What do you want to be when you grow up? An eighteen-year-old's perspective.

(I have been nudging my eighteen-year-old daughter, Grady Jane Woodfin, to enter the blogging fray for quite a while now. Here’s why. Stephen Woodfin.)

 What do you want to be?

I’m always thoroughly impressed when someone tells me what they want to be, and they know that without a doubt that is going to keep them happy for as long as they live.  I’ve never been able to do that.

I change what I want to do with my life at least once a week.

In the past few months, I’ve pondered being an Astronomer and dedicating my life to exploring the last frontier we have left.  I thought about writing books, but I figured I could write books on the side of any career and be just as unappreciated as the next author.  I wanted to be a musician, but then again what teenager doesn’t want to be that?  I wanted to work for the United Nations and help reduce the lack of access to primary education.  There was also a brief commitment to zombie slaying, but I decided to save that for when the actual apocalypse is upon us. I flirted with the idea of being President of the United States of America… Actually, I will be president one day, but that’s much further along in my life.

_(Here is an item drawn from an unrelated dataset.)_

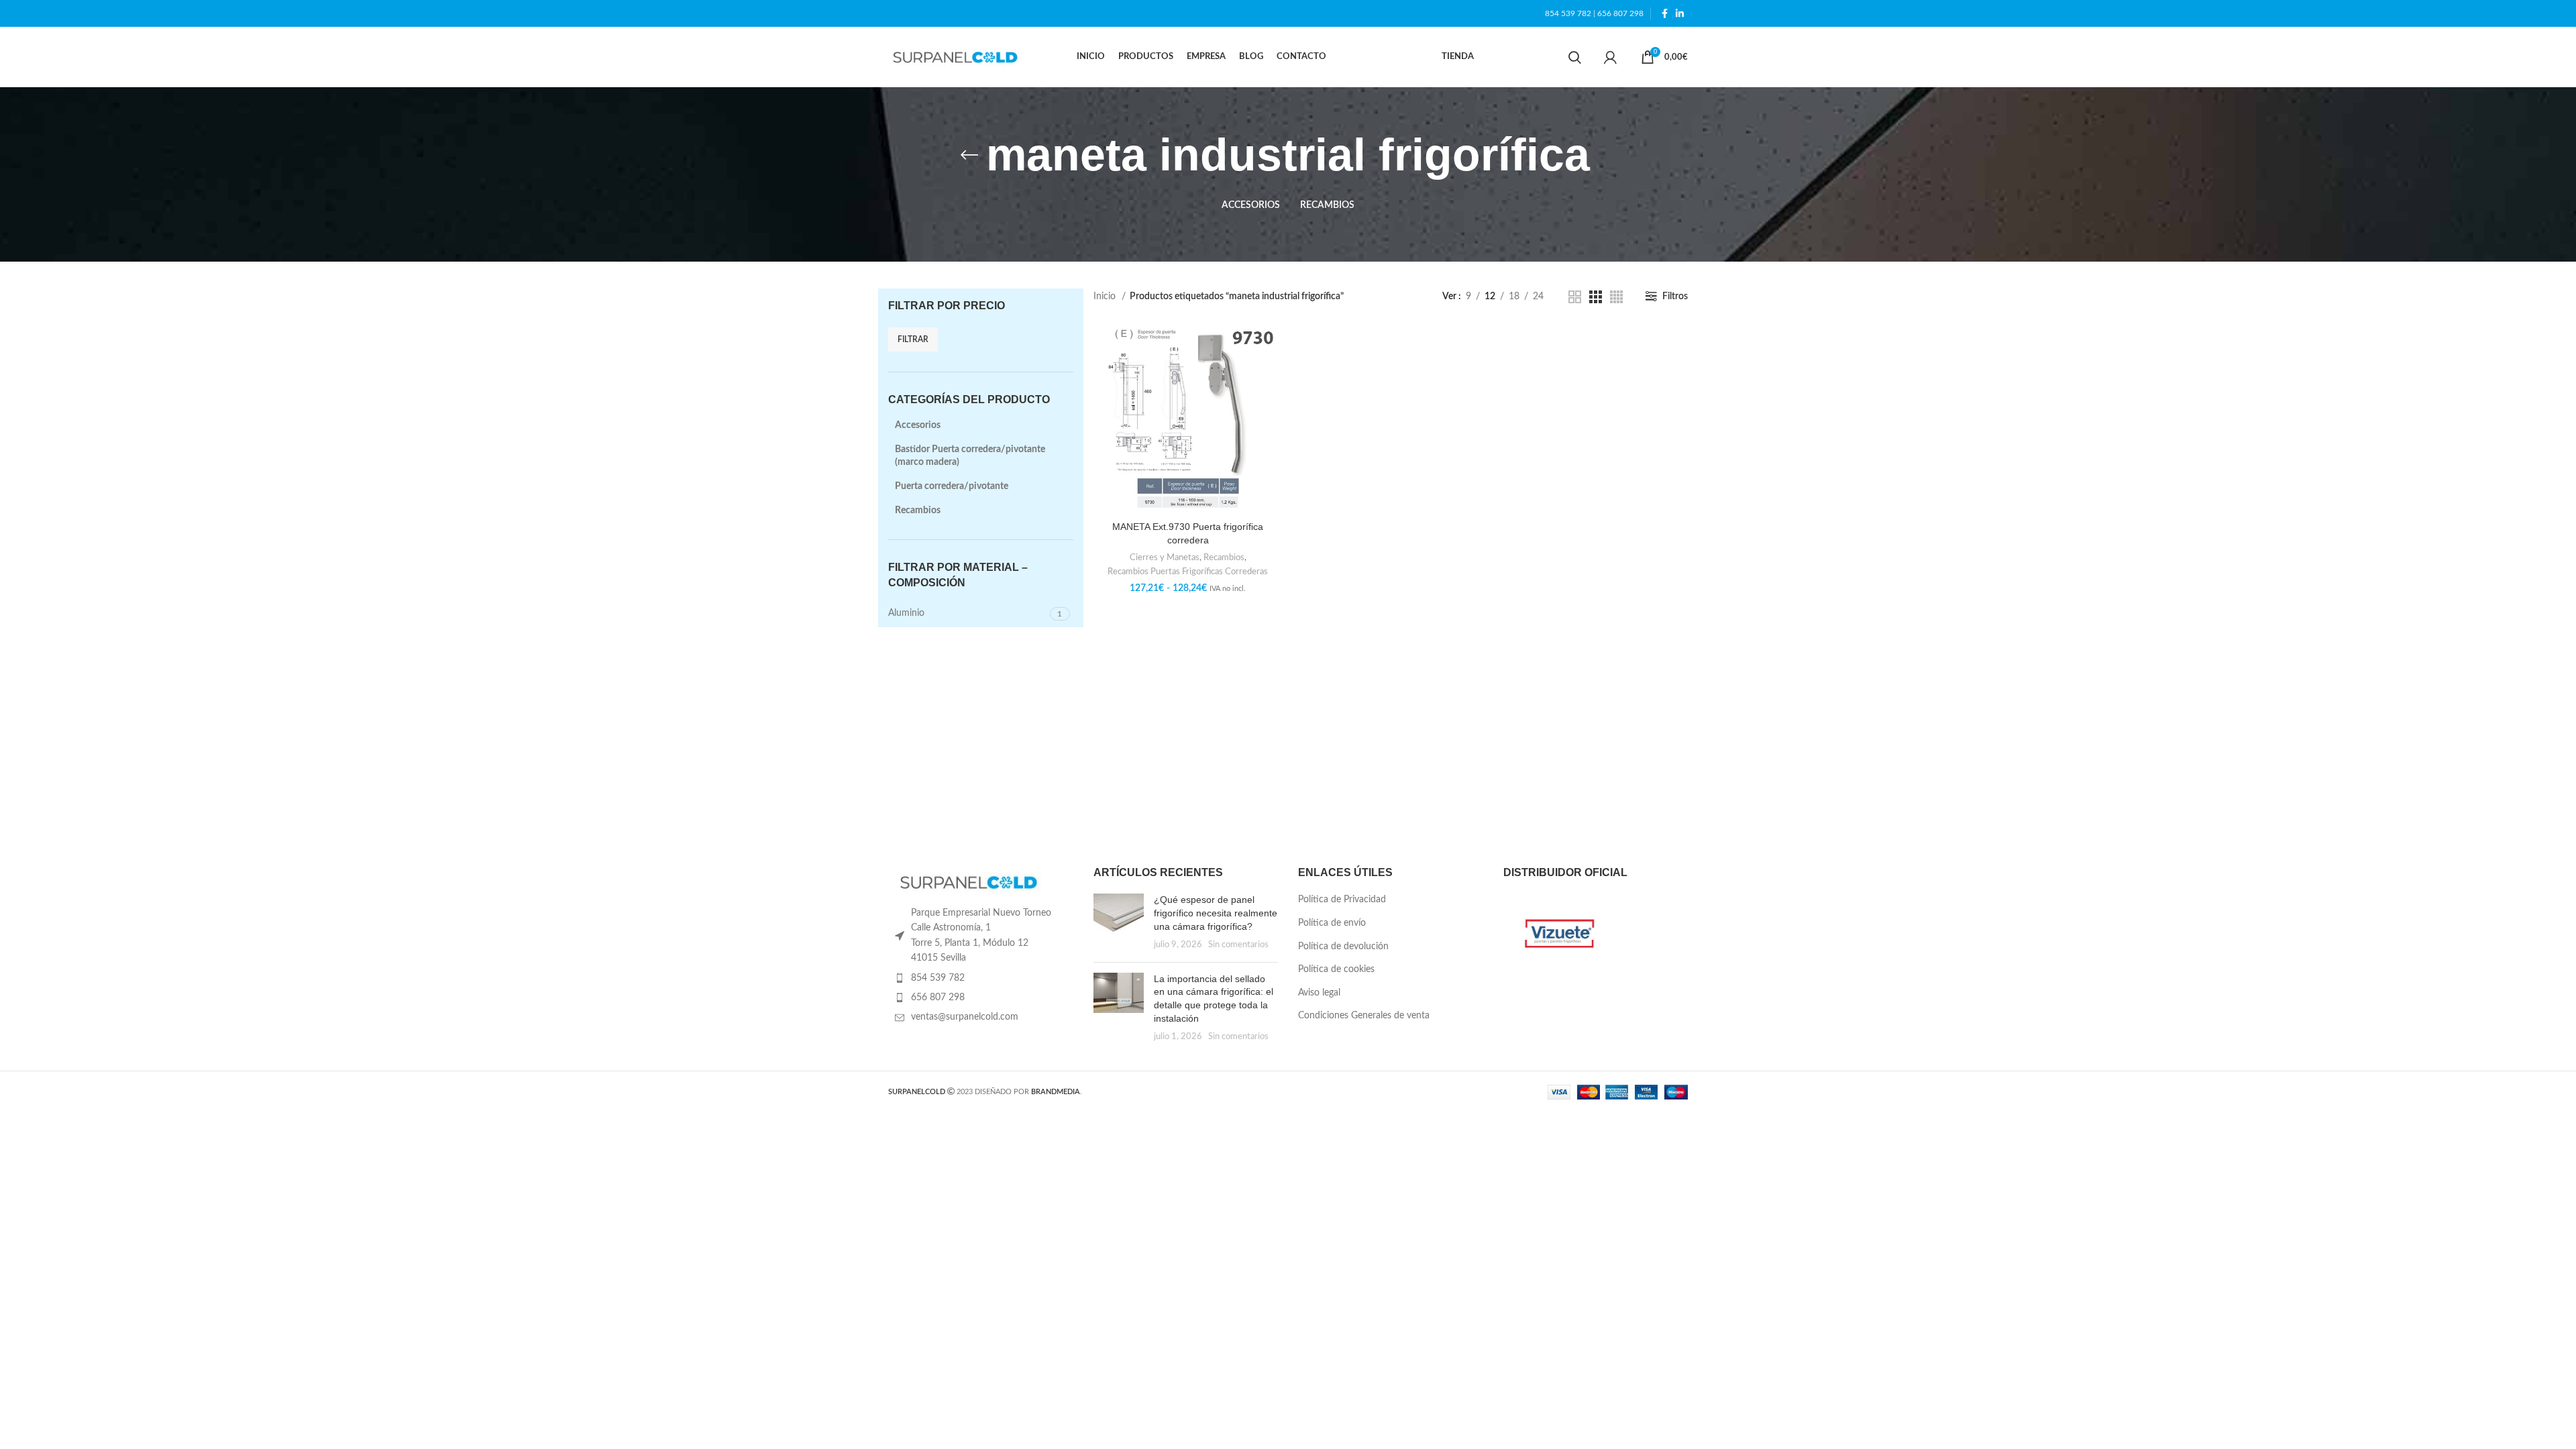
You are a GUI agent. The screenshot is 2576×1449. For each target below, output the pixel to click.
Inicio (1105, 296)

Up until yesterday, I was set on getting a double major in Music and Film making.  I would then write beautiful music for movies on the big screen.

But yesterday I was sitting with my parents at lunch while an old couple sat nearby.  When the couple got up to leave, my father joked with them lightheartedly which they enjoyed.  The lady laughed and admitted it was her eighty-second birthday.  She also mentioned that she had Alzheimer’s.  She said that she could physically do anything a 40 year old could do, but her mind was just giving out on her.

As the couple left the restaurant, I was reminded of all of the good people I had known who had lost their minds to Alzheimer’s and how furious it made me.  Thus, my future plans changed again.  Now I am dedicated to finding a cure for Alzheimer’s.

What blows my mind the most is that so many people are satisfied with what they do, when most of us never do something to be truly proud of.  Teenagers are so absorbed in being cool and in love, that they lose sight that the whole world is sitting right in front of them, just waiting for them to change it.  And then as people grow up, they give up on their dreams and they settle with not doing what they really wanted to contribute to the world.

I don’t want to live a life of regrets.  I don’t want to find myself 70 years down the road and have nothing to show for it.

I want to change the world, and I want to inspire others to change the world.  I want to start a revolution where people are inspired enough to actually follow and achieve their life-long dreams.

I want to find a cure for Alzheimer’s, discover a new planet, and make beautiful music that brings people to tears.  I want to be the first female president of the United States.  I want to stop any kind of discrimination.  I want to create a world of peace.  I want to be and do all these things before I die.

It’s never too early or too late to follow your dreams.

So, I’ll leave you with this… What do you want to be when you grow up?